第8話

じゃあ、ちょっと休憩にしようかな。


と塾の先生がいう。


あ、佐々木さん。


「見てみて!私も猫の絵描いてみたの。」


「うわっ。すっごく上手!佐々木さんって勉強もできるし、絵も上手なんだね。」


私の適当にかいた落書きが恥ずかしくなるくらい、かわいらしい猫のイラストが描かれている。
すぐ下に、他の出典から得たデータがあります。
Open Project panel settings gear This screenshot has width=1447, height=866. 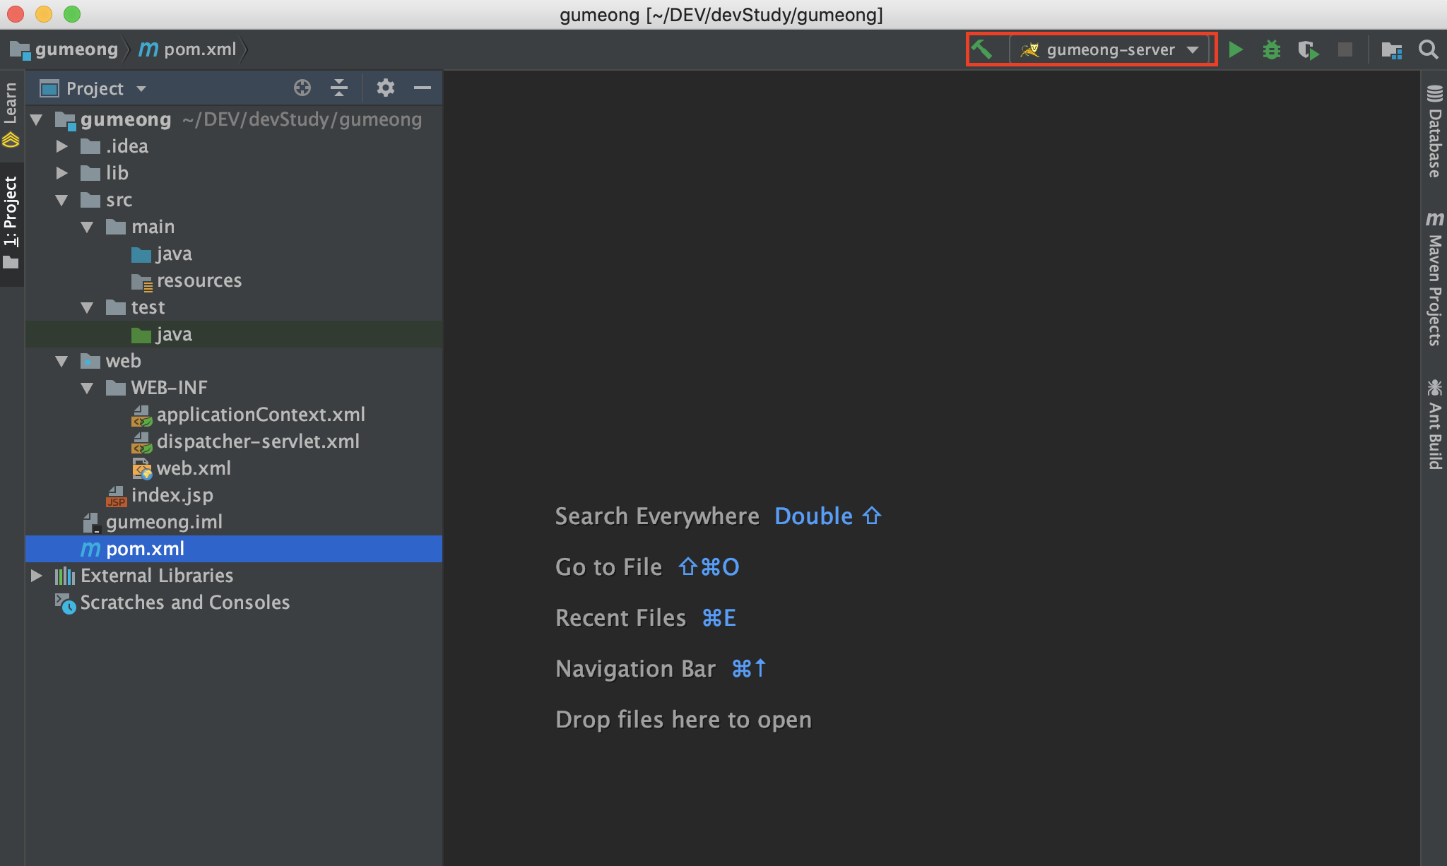(385, 88)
「えへへ。。私、絵描くの好きなんだよね。佐々木さんじゃなくて、みっくで良いよ。」


佐々木美久(みく)だから、みっく。


「家に帰っても暇だし、最近は絵かいてるんだ。あはは。」


そうそう、佐々木さんって一人っ子なんだよね。

弥生は、佐々木さんと話したことを思い出した。

〜〜

いつだっただろうか。

弥生のトートバッグをみて、「そのカバン、嵐のでしょ??」と話しかけてきた。


「そうだよ!お姉ちゃんがコンサートに行った時に、買ってくれたんだー。」


と弥生が答えると、


「いいなあ。私、一人っ子だからさ、お姉ちゃんって憧れる。」


と言っていた。


「いいかなあ??」


お姉ちゃんがいて良かったとか考えたこともなかった。

当たり前だって思ってたから。

だけど、お姉ちゃんがいない人もいるのか。


「兄弟いいなあ。だって1人だとさ、家に帰っても暇だしつまんないよ。お姉ちゃんとお兄ちゃんとかいたら楽しいだろうなあ、って思う。」


と、佐々木さんは言って、寂しそうに笑った。


「そうかなあ。

すぐ喧嘩になるから、私は一人っ子のほうが羨ましいかな。」

と弥生が言うと、


「喧嘩になるの?弥生ちゃんの家、面白い。」

といってみっくは笑っていた。


喧嘩なんていつものことだし、全然面白くないんだけどな、、ムカつくだけで。


と弥生ちゃんはそのとき不思議に思っていた。

〜〜〜


生徒たちが帰る準備をしたり、教室から出たりしている。


弥生も帰ろうとして、机の上を片付けながは黒板の方を見た。

佐々木さんが先生と何か話している。

いつものことだ。


佐々木さんと目があった。


佐々木さんは「先生に質問してるの。」と言って、笑いながら手を振った。


やっぱり真面目だな、と弥生は思った。


外に出ると、もう真っ暗だった。

9時を過ぎている。

いつも塾が終わったらお母さんが車で迎えにきてくれる。

お母さんは近くまできたら、弥生のケータイに電話をかけるのだった。

ケータイを見ると、着信はない。


・・・。

塾の外へ、授業が終わった生徒たちがでてくる。


「あっ。」


見覚えのある人がてできた。


「まだいたの?」


と佐々木さん。


うん。お母さん、まだだから。


「そうなんだ、私も迎え待たなきゃ。」


塾の前には、弥生たちのように、親の迎えを待っているのだろう。

何人か子供が立っている。


佐々木さんって猫好き?


「好きというか、嫌いじゃないけど、、どうしたの?」


だって猫の絵をあんなに上手にかけるんだもん。

それに・・・

弥生ちゃんは喋る猫のことを話した。

もしかしたら分かってくれるかもしれない。


「喋る猫??なにそれ、本当?!すごっ。」


佐々木さんはキラキラした目で弥生のことを見た。

真由ちゃんと幸ちゃんとは違う反応。

弥生は嬉しかった。まさか、佐々木さんがこんなに喜んでるなんて、ちょっと意外。


三つ葉山の公園で見つけたの。黒猫でね、小さくてかわいいの。性格はムカつくんだけどね。佐々木さんも見たい?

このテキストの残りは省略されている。